EXERCISE DATA =>
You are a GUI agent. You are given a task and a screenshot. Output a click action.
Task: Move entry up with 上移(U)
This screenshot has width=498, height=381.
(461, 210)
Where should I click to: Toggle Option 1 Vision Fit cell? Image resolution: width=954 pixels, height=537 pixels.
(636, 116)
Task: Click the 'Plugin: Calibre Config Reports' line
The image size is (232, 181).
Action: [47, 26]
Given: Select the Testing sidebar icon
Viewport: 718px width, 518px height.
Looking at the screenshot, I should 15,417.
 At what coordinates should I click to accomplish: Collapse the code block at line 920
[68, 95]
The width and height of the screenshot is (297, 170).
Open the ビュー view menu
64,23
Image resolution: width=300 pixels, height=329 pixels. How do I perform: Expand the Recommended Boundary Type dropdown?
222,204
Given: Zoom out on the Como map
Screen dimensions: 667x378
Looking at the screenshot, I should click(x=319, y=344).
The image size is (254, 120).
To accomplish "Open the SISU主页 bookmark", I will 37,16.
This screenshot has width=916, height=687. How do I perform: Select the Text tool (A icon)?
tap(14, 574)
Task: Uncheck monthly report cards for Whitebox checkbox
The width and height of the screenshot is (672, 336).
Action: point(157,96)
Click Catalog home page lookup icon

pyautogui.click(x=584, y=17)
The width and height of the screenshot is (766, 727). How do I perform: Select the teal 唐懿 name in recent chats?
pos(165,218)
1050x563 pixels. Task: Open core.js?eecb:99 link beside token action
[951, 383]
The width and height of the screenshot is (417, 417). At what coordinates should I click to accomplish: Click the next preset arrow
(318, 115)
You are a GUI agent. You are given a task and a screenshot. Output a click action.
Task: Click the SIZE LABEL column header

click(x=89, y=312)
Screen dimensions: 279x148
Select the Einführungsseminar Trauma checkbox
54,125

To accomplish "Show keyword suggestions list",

WRITTEN INSTRUCTION => Please return each of the rows above unchanged, line for line.

EXERCISE RESULT =>
You are a GUI agent. You are given a task and a screenshot. Output a click action.
Task: Move entry up with 上移(U)
This screenshot has width=498, height=381.
(461, 210)
Where should I click to: Toggle Option 1 Vision Fit cell? Image resolution: width=954 pixels, height=537 pixels.
(636, 116)
Task: Click the 'Plugin: Calibre Config Reports' line
The image size is (232, 181).
Action: [47, 26]
Given: Select the Testing sidebar icon
Viewport: 718px width, 518px height.
Looking at the screenshot, I should 15,417.
 At what coordinates should I click to accomplish: Collapse the code block at line 920
[68, 95]
The width and height of the screenshot is (297, 170).
Open the ビュー view menu
64,23
Image resolution: width=300 pixels, height=329 pixels. How do I perform: Expand the Recommended Boundary Type dropdown?
222,204
Given: Zoom out on the Como map
Screen dimensions: 667x378
Looking at the screenshot, I should click(x=319, y=344).
The image size is (254, 120).
To accomplish "Open the SISU主页 bookmark", I will 37,16.
This screenshot has width=916, height=687. How do I perform: Select the Text tool (A icon)?
tap(14, 574)
Task: Uncheck monthly report cards for Whitebox checkbox
The width and height of the screenshot is (672, 336).
Action: point(157,96)
Click Catalog home page lookup icon

pyautogui.click(x=584, y=17)
The width and height of the screenshot is (766, 727). How do I perform: Select the teal 唐懿 name in recent chats?
pos(165,218)
1050x563 pixels. Task: Open core.js?eecb:99 link beside token action
[951, 383]
The width and height of the screenshot is (417, 417). At what coordinates should I click to accomplish: Click the next preset arrow
(318, 115)
You are a GUI agent. You are given a task and a screenshot. Output a click action.
Task: Click the SIZE LABEL column header

click(x=89, y=312)
Screen dimensions: 279x148
Select the Einführungsseminar Trauma checkbox
54,125

To accomplish "Show keyword suggestions list",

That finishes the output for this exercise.